The Tween, in secondary school,  is trussed daily into 40 denier black tights regardless of the weather. The TeenTwins, having left school, barely get out of their onesies long enough to trouble the sock drawer, but The Boy wears socks every day. He needs socks and I need them to be in pairs. And they are never in pairs.

I don't know whether the washing machine eats them or The Boy eats them, but his collection of socks has grown ever singular. At the last count, there was 17 solo socks in his sock drawer. Seventeen. Seven. Teen.

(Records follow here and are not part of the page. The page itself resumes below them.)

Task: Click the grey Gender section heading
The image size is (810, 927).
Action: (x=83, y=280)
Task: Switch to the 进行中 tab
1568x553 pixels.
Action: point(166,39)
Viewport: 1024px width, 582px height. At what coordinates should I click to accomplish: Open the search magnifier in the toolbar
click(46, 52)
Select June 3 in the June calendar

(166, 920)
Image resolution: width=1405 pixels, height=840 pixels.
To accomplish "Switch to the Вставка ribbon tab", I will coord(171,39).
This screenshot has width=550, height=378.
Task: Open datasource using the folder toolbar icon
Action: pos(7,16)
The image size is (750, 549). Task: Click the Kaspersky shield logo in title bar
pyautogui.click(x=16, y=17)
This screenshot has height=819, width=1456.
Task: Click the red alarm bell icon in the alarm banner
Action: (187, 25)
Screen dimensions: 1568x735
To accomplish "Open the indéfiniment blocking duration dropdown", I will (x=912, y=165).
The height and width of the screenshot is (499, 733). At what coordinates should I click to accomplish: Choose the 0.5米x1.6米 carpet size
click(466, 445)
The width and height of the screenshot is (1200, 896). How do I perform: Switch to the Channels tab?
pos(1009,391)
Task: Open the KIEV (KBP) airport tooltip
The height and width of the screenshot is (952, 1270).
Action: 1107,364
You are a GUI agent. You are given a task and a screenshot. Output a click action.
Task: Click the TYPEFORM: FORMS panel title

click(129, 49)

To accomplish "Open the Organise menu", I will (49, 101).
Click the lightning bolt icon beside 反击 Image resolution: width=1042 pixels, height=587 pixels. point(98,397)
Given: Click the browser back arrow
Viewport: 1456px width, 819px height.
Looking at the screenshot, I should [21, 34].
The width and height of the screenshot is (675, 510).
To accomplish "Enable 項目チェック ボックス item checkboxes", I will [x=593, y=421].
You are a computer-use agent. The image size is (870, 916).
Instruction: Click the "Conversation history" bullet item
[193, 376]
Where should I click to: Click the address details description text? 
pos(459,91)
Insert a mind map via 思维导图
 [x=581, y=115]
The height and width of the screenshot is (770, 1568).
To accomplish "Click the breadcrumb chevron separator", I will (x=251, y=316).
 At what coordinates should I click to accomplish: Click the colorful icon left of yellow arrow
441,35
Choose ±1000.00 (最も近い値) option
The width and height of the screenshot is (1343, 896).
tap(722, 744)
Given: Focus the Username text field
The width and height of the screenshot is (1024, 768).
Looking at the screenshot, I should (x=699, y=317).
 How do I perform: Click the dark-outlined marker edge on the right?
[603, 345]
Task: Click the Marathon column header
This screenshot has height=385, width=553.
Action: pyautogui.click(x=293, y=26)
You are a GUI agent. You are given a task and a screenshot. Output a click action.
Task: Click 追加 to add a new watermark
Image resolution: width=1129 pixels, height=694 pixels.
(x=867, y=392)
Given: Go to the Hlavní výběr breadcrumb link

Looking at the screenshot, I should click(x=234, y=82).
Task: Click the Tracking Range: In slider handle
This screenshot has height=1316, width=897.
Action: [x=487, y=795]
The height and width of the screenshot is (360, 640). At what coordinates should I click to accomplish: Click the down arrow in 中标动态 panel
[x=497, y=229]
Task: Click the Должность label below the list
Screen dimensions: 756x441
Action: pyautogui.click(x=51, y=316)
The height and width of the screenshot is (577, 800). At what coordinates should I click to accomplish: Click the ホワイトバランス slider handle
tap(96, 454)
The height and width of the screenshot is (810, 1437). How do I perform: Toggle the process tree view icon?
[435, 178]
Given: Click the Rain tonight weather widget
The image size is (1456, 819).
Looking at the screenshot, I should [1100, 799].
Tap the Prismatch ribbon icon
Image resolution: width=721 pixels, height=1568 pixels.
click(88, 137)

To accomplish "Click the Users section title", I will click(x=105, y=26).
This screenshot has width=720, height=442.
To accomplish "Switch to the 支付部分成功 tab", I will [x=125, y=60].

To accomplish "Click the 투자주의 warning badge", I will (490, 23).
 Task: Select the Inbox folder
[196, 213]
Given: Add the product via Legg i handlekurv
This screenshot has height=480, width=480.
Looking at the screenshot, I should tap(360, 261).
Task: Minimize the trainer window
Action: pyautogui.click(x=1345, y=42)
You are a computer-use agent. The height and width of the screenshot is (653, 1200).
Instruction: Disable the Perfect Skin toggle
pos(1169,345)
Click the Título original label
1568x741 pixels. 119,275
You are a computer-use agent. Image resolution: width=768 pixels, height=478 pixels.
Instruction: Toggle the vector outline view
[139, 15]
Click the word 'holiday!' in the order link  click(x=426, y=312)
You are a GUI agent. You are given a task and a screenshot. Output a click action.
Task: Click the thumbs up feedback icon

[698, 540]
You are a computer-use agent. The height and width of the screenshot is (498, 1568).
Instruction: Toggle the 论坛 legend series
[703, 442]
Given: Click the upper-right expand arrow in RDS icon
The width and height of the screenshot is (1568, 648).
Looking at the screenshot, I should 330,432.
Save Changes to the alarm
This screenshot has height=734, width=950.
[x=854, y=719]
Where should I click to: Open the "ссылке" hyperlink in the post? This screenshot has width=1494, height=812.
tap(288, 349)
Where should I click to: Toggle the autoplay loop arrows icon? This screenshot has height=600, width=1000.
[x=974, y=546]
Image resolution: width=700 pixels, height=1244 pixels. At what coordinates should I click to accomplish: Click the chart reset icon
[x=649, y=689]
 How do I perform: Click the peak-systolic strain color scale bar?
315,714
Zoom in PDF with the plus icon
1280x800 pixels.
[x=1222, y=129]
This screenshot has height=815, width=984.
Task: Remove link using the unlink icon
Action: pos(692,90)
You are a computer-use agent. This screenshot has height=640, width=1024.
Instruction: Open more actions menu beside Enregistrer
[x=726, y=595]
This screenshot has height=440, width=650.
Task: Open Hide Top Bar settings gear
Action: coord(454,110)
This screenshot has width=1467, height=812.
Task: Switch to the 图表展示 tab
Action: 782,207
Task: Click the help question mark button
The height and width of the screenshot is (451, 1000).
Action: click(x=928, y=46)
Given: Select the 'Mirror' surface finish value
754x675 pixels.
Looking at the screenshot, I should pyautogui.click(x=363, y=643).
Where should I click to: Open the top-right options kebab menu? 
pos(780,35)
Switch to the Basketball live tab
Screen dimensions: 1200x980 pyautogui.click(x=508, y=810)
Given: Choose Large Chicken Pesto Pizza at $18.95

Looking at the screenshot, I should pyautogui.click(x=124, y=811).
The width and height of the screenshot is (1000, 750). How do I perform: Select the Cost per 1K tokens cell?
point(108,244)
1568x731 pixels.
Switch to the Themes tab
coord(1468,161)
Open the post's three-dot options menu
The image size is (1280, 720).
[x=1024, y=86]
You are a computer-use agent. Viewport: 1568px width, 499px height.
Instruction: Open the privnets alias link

Socks of the singular variety
It was then I had a brainwave.

My thought processes ran thus: If I buy lots of socks of the same pattern, there will always be a pair of matching socks. So I did. I bought lots of black socks and then I bought some patterned socks, three packs of the same patterned socks and proceeded to feel quite smug.


Socks of smugness

What could possibly go wrong? 

I'll tell what can go wrong. There may always a pair of socks to hand of a morning, but because there are many, many pairs of the same socks it's hard to tell if the socks The Boy has on one day are different socks from the socks he had on the day before.

But it was only, while excavating a small mountain of Lego and penguins, I discovered the full horror of my sock strategy. I unearthed a small hoard of socks, all matching and in pairs admittedly, but far too clean to have gone through the daily rigours of The Boy's life.

I looked at The Boy's grubby sock clad feet, I looked at the hoard of perfectly clean, unworn, unsullied socks. I looked at The Boy's feet again. I looked at The Boy.

Five days he'd gone in the same pair of socks. FIVE DAYS. He was even proud about it.

Tomorrow I'm buying more socks, in many, many colours.